Tuesday, January 19, 2010

Frank Gehry’s Bilbao in Cleveland

From the Peter B. Lewis Building Web site.

Driving through the Case Western Reserve University campus in Cleveland the day after Christmas, we pass manicured lawns, bare trees and traditional brick and stone buildings. Sure signs that we have entered a serious place of higher learning. Then it appears. Twisted metal formed in a weave-like basket pattern that both rise out of the building and fall all around it in layers. Red brick walls and windows bend and curve as they fold into the building’s metallic shell. The structural elements move in ways that seem impossible, or at least eerie, as if the building has a life of its own. It is the architectural equivalent of a searing electric guitar solo in the middle of a chamber concert recital.

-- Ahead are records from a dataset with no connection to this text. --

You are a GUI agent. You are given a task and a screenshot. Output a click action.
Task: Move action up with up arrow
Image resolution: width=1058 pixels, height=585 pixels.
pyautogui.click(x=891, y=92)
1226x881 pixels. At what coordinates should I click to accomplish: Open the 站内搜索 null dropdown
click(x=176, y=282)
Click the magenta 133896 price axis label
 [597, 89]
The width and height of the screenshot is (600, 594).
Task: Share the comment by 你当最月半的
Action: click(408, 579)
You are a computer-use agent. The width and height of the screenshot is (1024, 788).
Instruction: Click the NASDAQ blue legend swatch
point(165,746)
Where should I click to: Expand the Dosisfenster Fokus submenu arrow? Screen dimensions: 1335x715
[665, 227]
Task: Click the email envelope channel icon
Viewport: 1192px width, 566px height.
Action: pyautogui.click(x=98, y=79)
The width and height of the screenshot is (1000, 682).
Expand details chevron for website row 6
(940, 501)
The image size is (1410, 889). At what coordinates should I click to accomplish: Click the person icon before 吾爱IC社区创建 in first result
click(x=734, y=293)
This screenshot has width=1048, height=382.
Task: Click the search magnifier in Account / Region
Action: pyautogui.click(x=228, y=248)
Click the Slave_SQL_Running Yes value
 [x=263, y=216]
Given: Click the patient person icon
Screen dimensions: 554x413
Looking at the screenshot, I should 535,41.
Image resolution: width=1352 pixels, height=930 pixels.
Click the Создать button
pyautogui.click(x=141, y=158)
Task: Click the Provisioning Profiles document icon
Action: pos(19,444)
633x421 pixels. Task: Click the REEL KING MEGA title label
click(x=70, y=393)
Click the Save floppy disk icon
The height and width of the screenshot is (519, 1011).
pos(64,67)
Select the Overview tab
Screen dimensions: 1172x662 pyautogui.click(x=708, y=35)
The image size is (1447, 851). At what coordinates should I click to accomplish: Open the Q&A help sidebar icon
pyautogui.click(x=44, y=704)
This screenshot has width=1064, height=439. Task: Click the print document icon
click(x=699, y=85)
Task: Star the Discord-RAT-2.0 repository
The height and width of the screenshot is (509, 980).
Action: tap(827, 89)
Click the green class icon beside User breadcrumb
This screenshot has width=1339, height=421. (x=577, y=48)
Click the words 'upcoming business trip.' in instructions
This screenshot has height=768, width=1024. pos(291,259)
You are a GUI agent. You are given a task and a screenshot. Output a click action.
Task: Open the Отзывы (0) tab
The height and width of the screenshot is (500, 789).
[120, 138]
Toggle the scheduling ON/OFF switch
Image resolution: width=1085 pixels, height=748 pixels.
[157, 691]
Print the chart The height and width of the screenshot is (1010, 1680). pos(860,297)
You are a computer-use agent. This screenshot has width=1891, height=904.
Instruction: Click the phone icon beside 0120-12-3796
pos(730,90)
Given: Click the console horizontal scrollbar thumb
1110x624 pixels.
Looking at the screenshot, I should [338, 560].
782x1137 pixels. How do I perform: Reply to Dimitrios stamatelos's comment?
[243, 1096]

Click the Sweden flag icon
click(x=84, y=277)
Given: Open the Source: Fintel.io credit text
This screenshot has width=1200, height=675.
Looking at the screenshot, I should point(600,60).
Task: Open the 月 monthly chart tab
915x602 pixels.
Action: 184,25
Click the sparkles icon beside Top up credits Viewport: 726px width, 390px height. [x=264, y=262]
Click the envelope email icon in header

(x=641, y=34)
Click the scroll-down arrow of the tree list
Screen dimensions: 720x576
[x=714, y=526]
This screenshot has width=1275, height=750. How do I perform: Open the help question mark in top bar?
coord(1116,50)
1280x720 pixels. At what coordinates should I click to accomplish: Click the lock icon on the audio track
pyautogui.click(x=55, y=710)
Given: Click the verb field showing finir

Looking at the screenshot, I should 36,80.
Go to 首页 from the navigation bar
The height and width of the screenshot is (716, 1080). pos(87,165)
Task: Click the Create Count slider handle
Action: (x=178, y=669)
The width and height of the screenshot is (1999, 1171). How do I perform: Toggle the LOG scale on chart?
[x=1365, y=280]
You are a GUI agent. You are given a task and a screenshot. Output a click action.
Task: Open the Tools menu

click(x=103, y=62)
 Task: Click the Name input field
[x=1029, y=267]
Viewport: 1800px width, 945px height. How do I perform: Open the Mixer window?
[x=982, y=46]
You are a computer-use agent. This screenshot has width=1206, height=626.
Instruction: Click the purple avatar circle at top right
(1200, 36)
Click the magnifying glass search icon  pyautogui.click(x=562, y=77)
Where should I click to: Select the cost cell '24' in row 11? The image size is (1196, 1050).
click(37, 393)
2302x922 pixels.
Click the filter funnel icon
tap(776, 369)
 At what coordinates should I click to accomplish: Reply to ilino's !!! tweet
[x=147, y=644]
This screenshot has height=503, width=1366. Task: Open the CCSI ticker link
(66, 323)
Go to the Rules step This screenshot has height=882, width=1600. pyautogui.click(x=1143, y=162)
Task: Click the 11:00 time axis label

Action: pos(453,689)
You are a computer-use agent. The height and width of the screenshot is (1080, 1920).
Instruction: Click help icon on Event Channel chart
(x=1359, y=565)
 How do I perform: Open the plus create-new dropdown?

This is the work of Frank Gehry, the famed architect whose style is among the most recognizable in the world today. The Peter B. Lewis Building is the headquarters of Case Western’s Weatherhead School of Management. The five-story, 150,000-square-foot building is a smaller version of his most acclaimed works, the Guggenheim Museum in Bilbao, Spain, and the Walt Disney Concert Hall in Los Angeles.



Since we happened upon the building during the holidays it was closed and we couldn’t get inside. But based on photographs from the school’s Web site, the theme of the curved elements are also in use inside, only with the use of softer materials, such as wood.

On its Web site, Weatherhead describes the $61.7 million building as reflecting the “spirit” of its “innovative approach” to business education. “It redefines the way a business school should look, just as Weatherhead redefines the way management education should be taught.”